Scalability and Performance
===========================
A key design goal of this series is to ensure that high-performance systems 
(typically servers) that do not enable runtime PM are not penalized. By 
embedding a stop flag in the command queue's producer index and designing 
RPM helpers to perform only read-only checks when RPM is disabled, command
submission on these systems incurs negligible overhead. Power-managed 
systems only utilize runtime PM atomics as necessary, ensuring that 
scalability is maintained across all hardware classes.

Call for review
Any insights/comments on the proposed changes are appreciated,
especially regarding the synchronization & elision logic.

[v6]
 - Replaced the atomic nr_cmdq_users counter with CMDQ_PROD_STOP_FLAG
   to eliminate atomic overhead on high-core count servers.
 - Implemented a 5-step quiesce sequence in runtime_suspend including
   pipeline flushes and software completion barriers.
 - Introduced arm_smmu_rpm_get_if_active() to elide TLB/CFG/ATC 
   invalidations when the SMMU is suspended.
 - Added WARN_ON_ONCE() in invalidation paths to detect inconsistent
   power states for active endpoints.
 - Refined batch submission in __arm_smmu_domain_inv_range() to ensure
   clean state when dropping batches.
 - Refactored GERROR handling for better integration with suspend.
 - Added Suggested-by tags for Daniel Mentz.

COLLECTED DATA -

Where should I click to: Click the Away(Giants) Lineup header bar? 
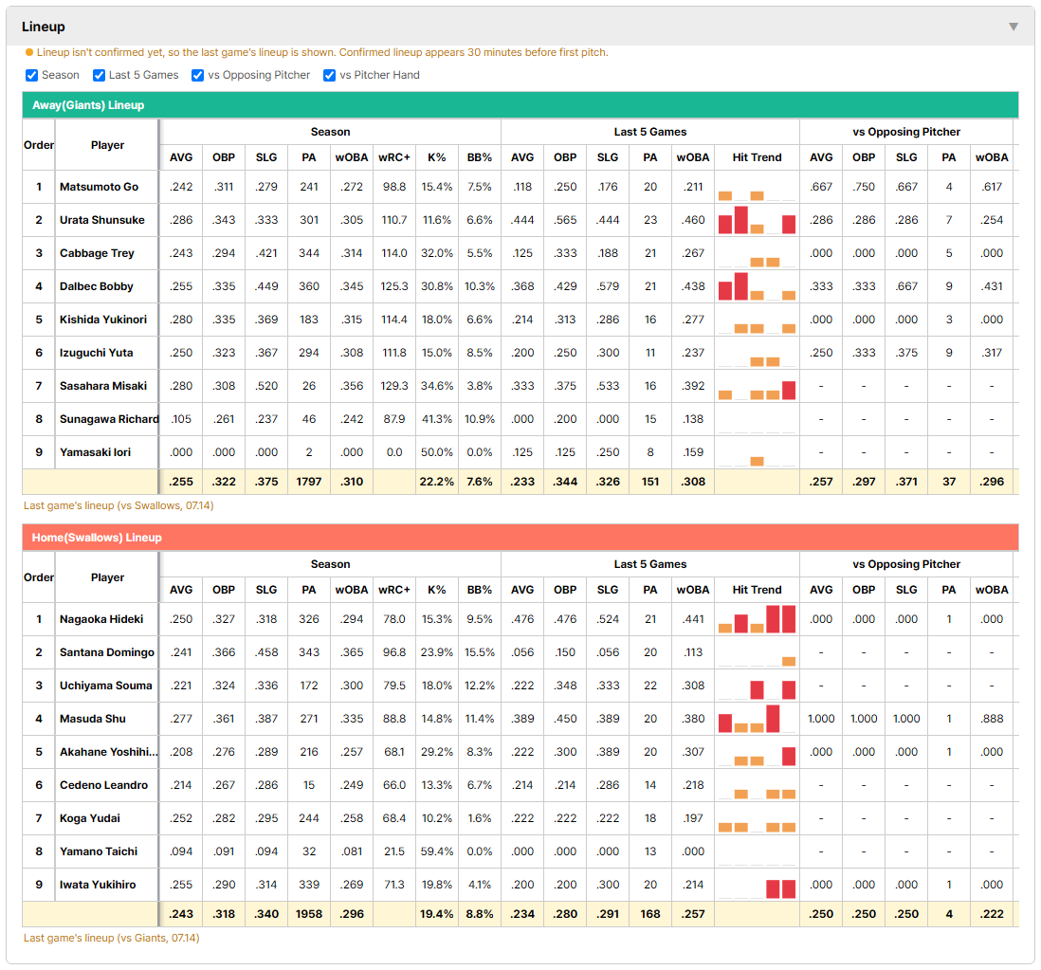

TO DO -
List every name in the runtime PM patch notes that is written with a pair of parentheses after it. Use only the runtime PM patch notes, not the material.

WRITTEN ANSWER -
arm_smmu_rpm_get_if_active()
WARN_ON_ONCE()
__arm_smmu_domain_inv_range()